I am also interested in this process, although only as an academic exercise. Having come into accidental contact with strong acids and knowing their relation to strong bases, I can see why there is so much concern for safety.
I wonder for the home user if an aquaeous reaction might be safer: zinc and other metallic impurities are typically far more reactive with both aquaeous HCl and aquaeous NaOH than lead, so perhaps a wash with high surface area (cooling bin for a shot dripper comes to mind) would remove a significant portion of the impurities without the dangers of working with molten NaOH.
Just to answer this question up front, no I don't think an aquaious use of Na OH is better.
Just to put this in perspective, I run a 'hot tank' with caustic soda and sodium nitrate. The nitrate is used for corrosion protection. That's why I have these chemicals on hand.
After about 180 degrees, a hot tank will tend to boil off caustic fumes, and yes those are nasty. That's why 'hot tanks' tend to run at 180 rather than 210, where they would be more effective.
I will say, that 'fused' NaOH (molten) seems to give off little to no fume. I was surprised at that, even tho prepared for the worst.
For those that have done the sulpher burn to remove zinc, this is WAY less hazardous as far as off gassing. The SO2 is pretty nasty and REQUIRES a chemical respirator. Molten NaOH is pretty tame and I'm sure could be done without a respirator. Aqueous NaOH - Different story, you want some protection.
Last edited by B.C.Jay; 08-28-2017 at 10:37 PM.
I was not suggesting that the aquaeous reaction should happen near boiling; rather, that increasing the surface area of the reaction will help overcome the limitations of a solid/liquid reaction, and that the cooling tray of a shot dripper might be the ideal place for such a reaction to take place.
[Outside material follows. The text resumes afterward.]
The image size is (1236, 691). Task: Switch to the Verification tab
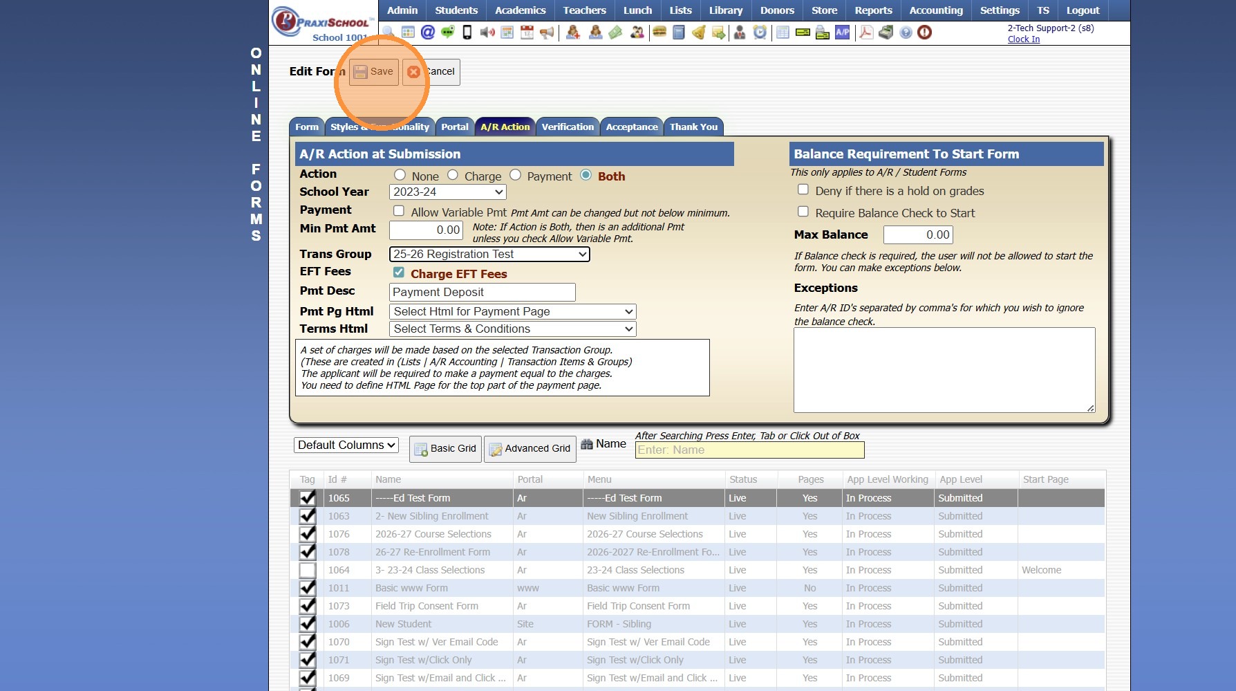pyautogui.click(x=567, y=127)
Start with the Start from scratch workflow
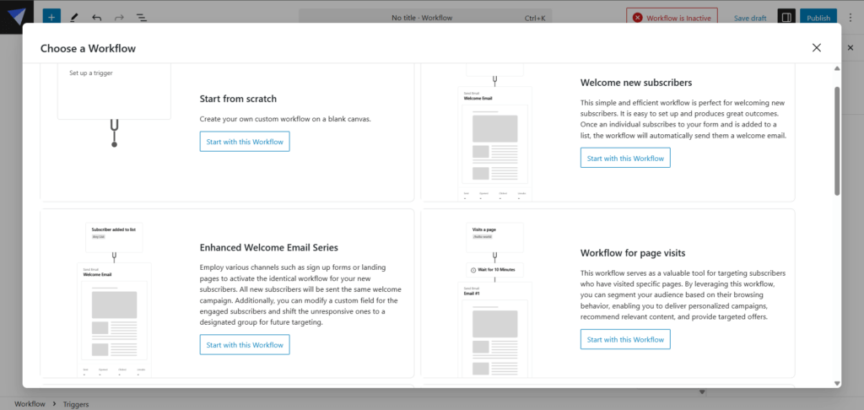Image resolution: width=864 pixels, height=410 pixels. [x=245, y=141]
Anything that creates noxious fumes is basically unsafe for home use because generally people are not consistent about how they treat this sort of hazard.
I agree, most people don't take the hazards seriously.
I was actually surprised at how little fume was produced by the molten caustic vs the hydrous caustic, as I'm quite familiar with the hydrous fume.
As compared to the 'zinc removal with sulphur', quite honestly, this is quite safe and a walk in the park in comparison.
As this is a 800 degree process and chemical reaction, water in any form is definitely not part of the equation.
[QUOTE=B.C.Jay;4138258]Hey Trigger,
So far, you seem to be the only person that shares a curiosity in this.
To answer your question, from what I've done today, I think I can say the following:
Can you purify lead and pull the additives out? - Yes unquote!
ok To clarify, I am the type of guy that tries to maintain a positive out look on all things. I always ask "IS IT POSSIBLE"? Yes, I am curious by nature. Always have been. When I first joined here, removal of antimony was one of my first questions i had............. Because I am a muzzle loader shooter. I read all I could find............ and found That I could just sell or trade for the pure I needed. But curiosity, keeps tugging at me, what if-what if. if there were a simple and cheap/safe way............. I am all ears. I am sitting on 4000 pounds of range scrap that is 100 % Zinc free. But bucket to bucket analysis differs, because of the introduction of lead shot. The antimony % is different from bucket to bucket. So I have to melt and test every bucket before I can offer it for sale( most everyone wants to know the composition). This adds to the cost of production for each batch Which chops away at any possibility to make extra beer money.
I just came home and emptied the casting pot which had 'roofing lead' in it. Typical platinum silver color, kinda dirty, has some crud in it.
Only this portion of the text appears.